GENE-52. ANALYSIS OF RECURRENT MUTATIONS WITHIN CANCERS REVEALS PATTERNS OF DIRECTIONAL EVOLUTION IN BRAIN TUMORS

Abstract

Abstract INTRODUCTION Intratumor genetic heterogeneity is commonly caused by a stochastic evolution, but can also show remarkable selectivity resulting in directional evolution. We hypothesized that directional evolution is driven by its genetic onset-stage. This process could enforce already existing traits resulting in an enhancement of linear pathways rather than the complementary/parallel evolution. METHODS We generated a prediction model for directional evolution based on its genetic onset-stage. We performed a comprehensive analysis of 16 different tumor types of ~10,000 patients of whole-exome sequencing and copy number variation, obtained from The Cancer Genome Atlas. RESULTS We found in 5% of the patients that directional evolution occurs on a fixed genetic onset stage. There is a strong relationship between the frequencies of directional evolution and the frequencies of commonly co-occurring mutations in the onset stage.
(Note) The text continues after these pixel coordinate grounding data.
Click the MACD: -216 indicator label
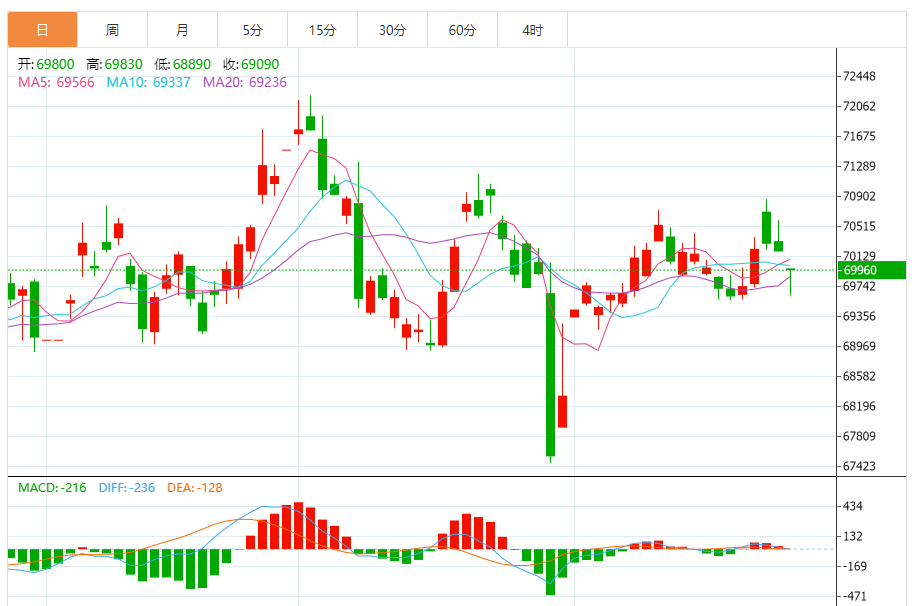Image resolution: width=912 pixels, height=606 pixels. (x=53, y=488)
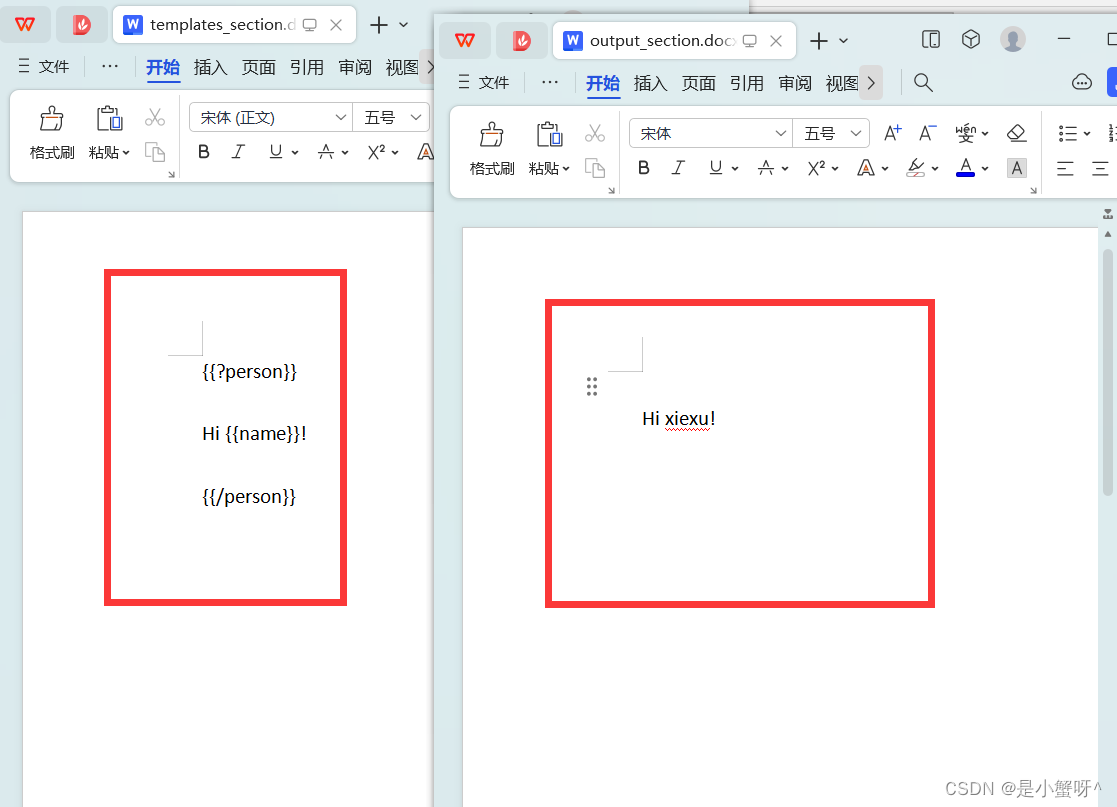Click the copy icon below cut
This screenshot has width=1117, height=807.
coord(596,170)
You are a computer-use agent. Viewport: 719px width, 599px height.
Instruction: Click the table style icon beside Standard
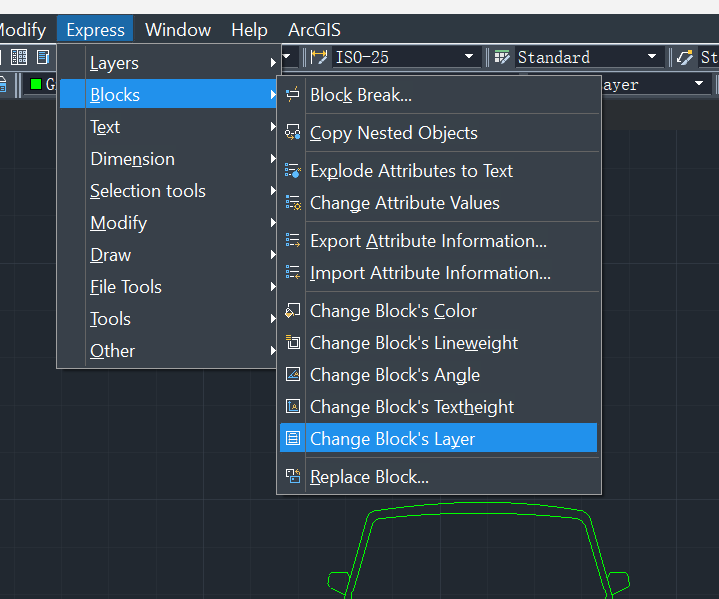click(x=502, y=57)
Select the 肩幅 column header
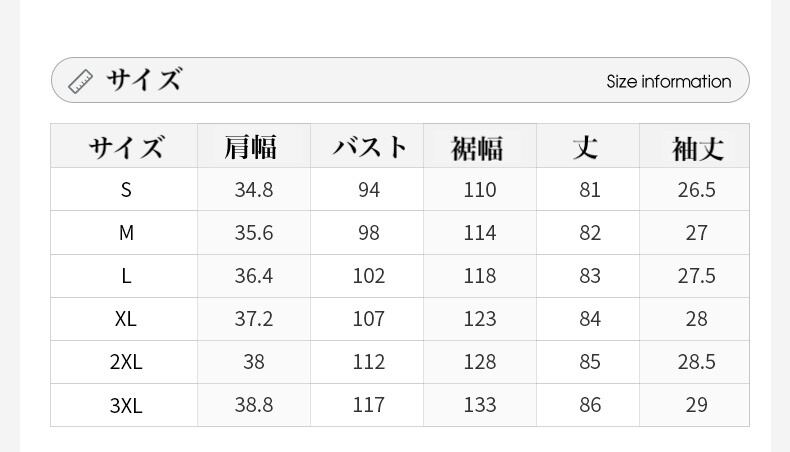This screenshot has height=452, width=790. 253,148
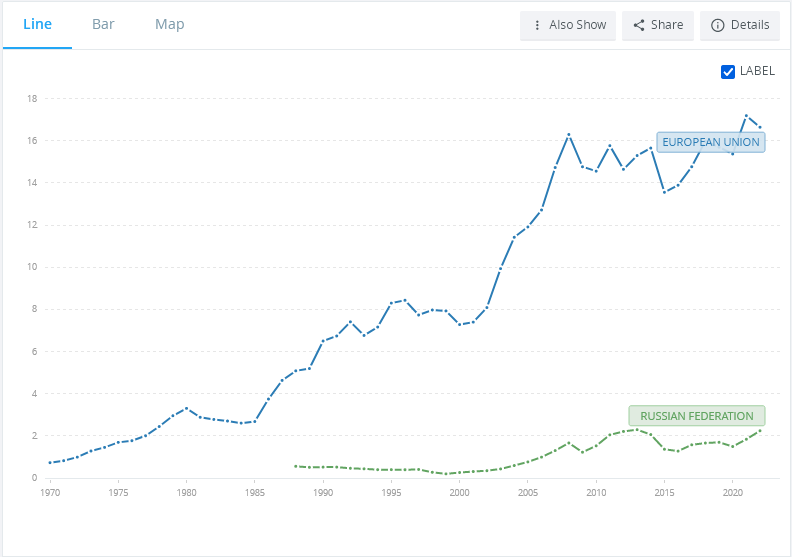792x557 pixels.
Task: Click the European Union 2021 highest point
Action: pos(746,116)
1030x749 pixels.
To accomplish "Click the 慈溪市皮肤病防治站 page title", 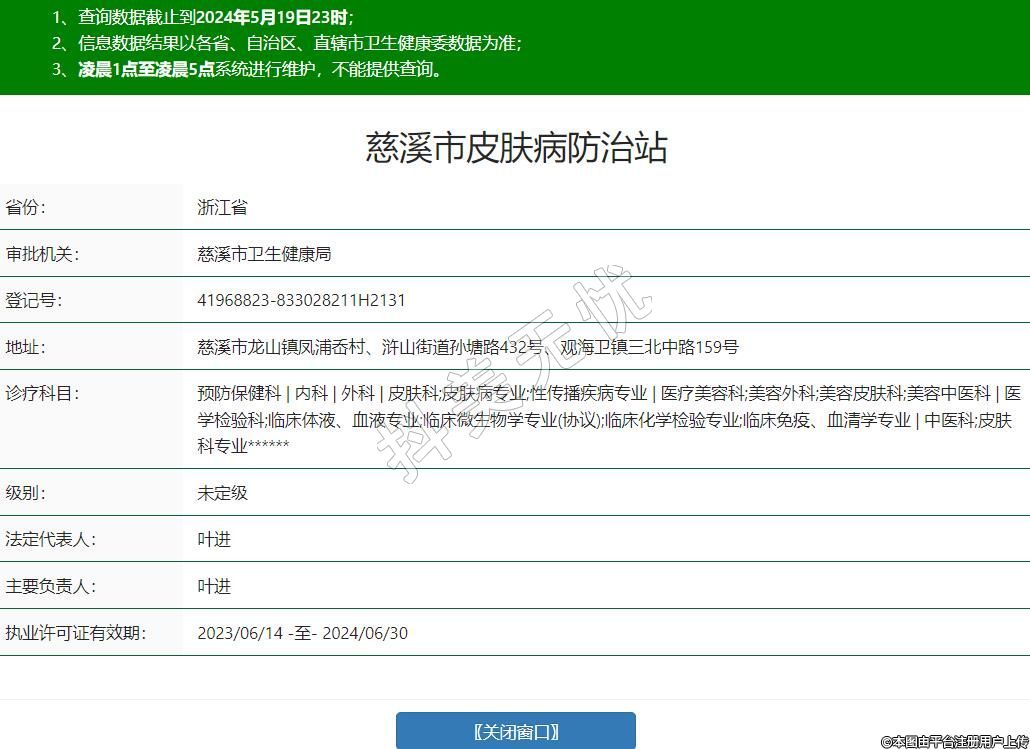I will [x=515, y=148].
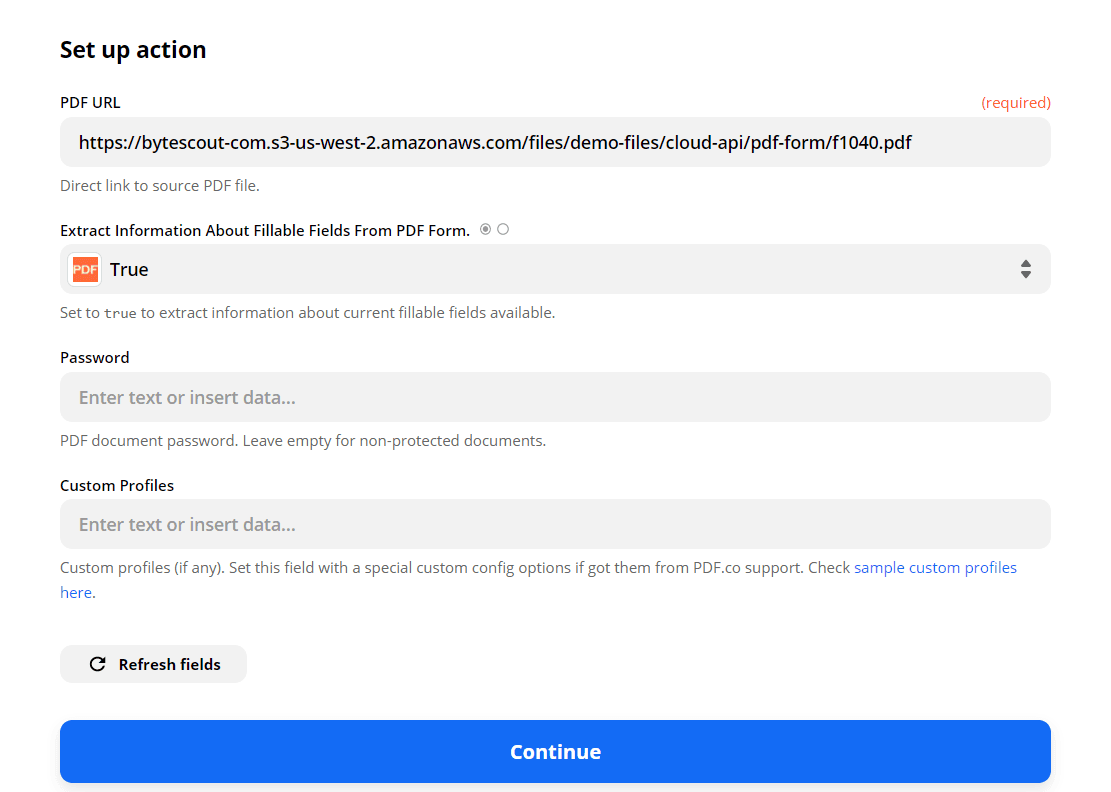This screenshot has height=792, width=1111.
Task: Click the red PDF icon beside True
Action: coord(85,269)
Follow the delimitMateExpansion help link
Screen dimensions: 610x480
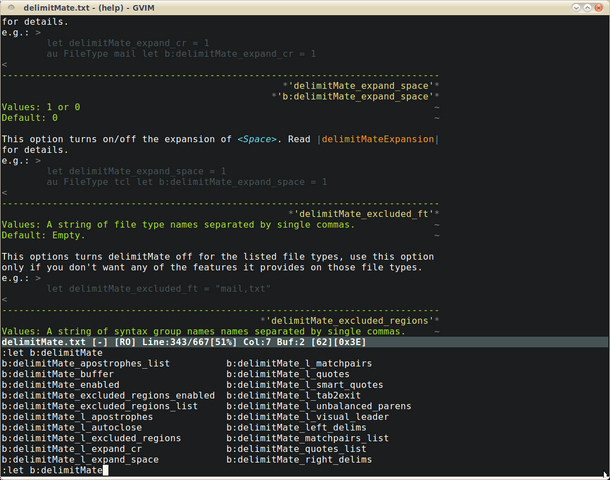[x=378, y=139]
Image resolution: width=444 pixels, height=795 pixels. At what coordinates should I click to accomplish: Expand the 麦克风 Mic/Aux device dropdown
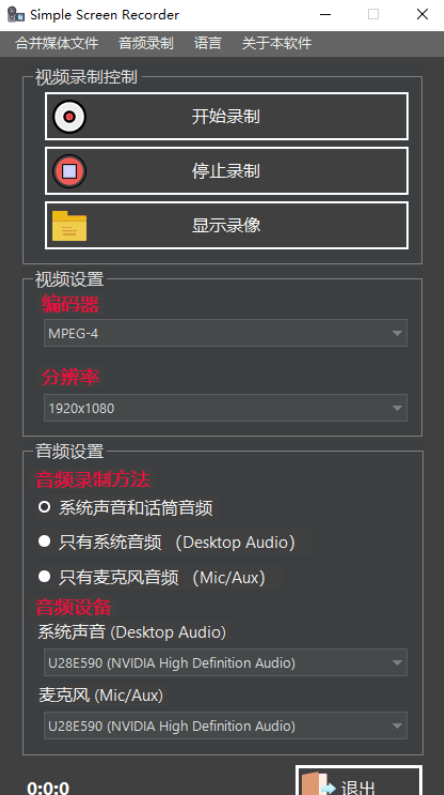click(x=226, y=726)
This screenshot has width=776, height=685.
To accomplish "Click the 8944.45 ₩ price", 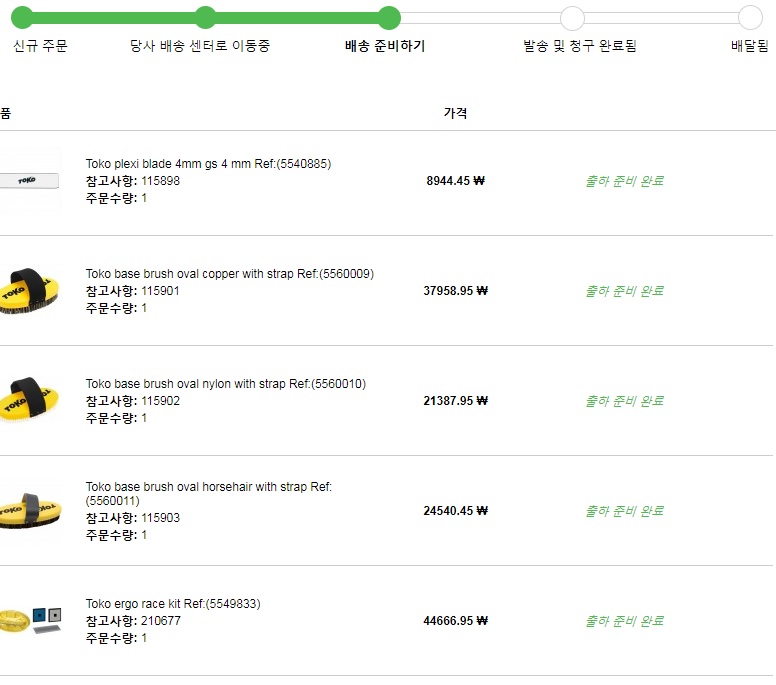I will click(x=455, y=181).
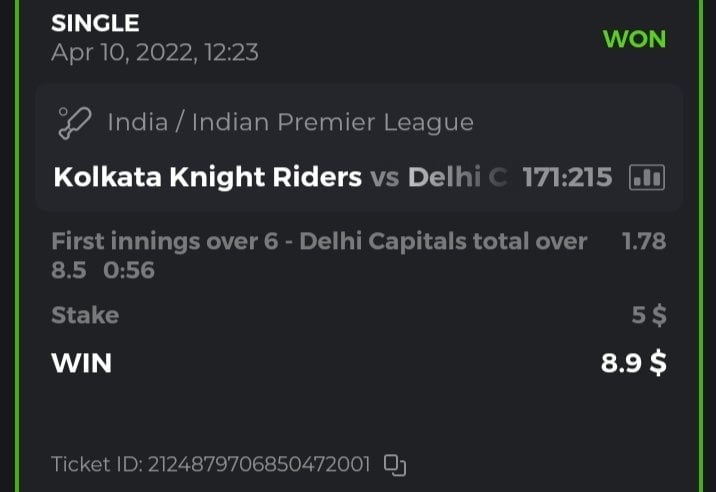Click the WIN label
The image size is (716, 492).
tap(81, 363)
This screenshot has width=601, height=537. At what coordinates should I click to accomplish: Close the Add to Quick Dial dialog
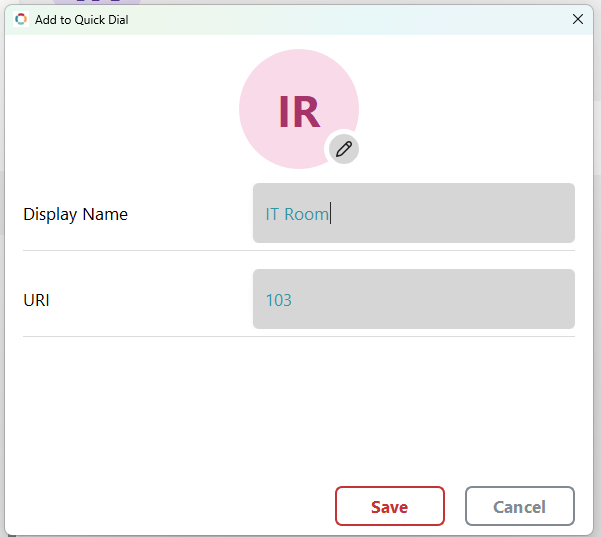point(578,19)
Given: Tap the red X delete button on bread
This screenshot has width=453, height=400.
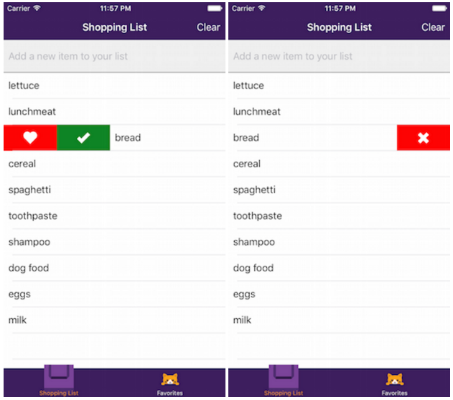Looking at the screenshot, I should tap(423, 138).
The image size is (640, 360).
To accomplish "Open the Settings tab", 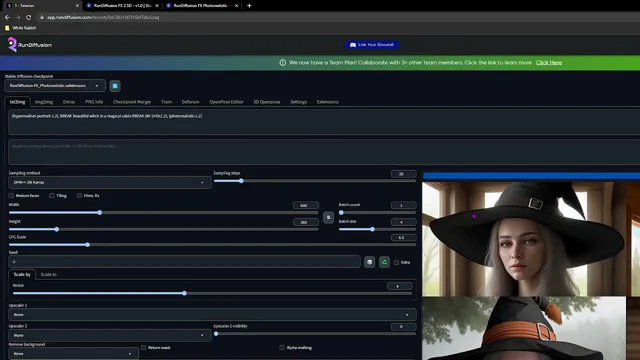I will coord(298,102).
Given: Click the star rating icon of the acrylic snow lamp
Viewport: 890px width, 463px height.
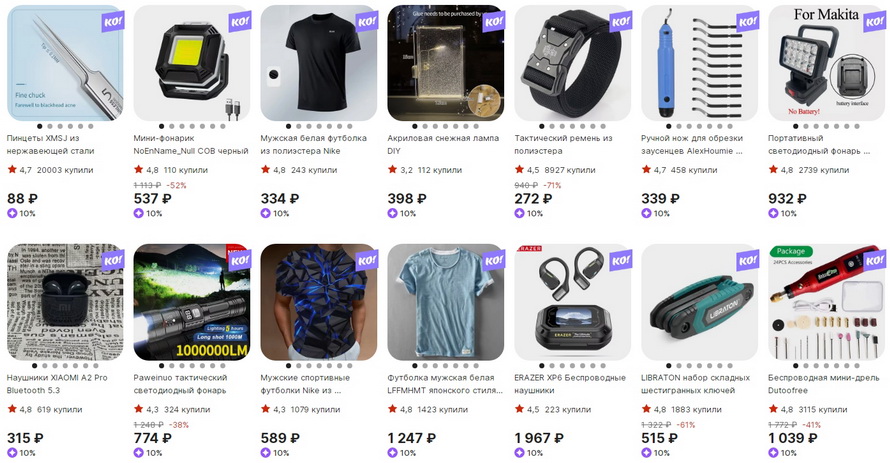Looking at the screenshot, I should click(392, 169).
These co-occurring mutations are frequently observed in the same chromosomal region and occasionally in the same pathway. Brain tumors show a frequent directional evolution towards EGFR mutations and to a lesser extent PIK3CA mutations. CONCLUSION Given these strong correlations and since directional evolution is apparently a highly selective process, our prediction model could predict more effective therapies by choosing therapies targeting both the mutated gene that is affected by directional evolution as well as the commonly occurring co-mutated genes.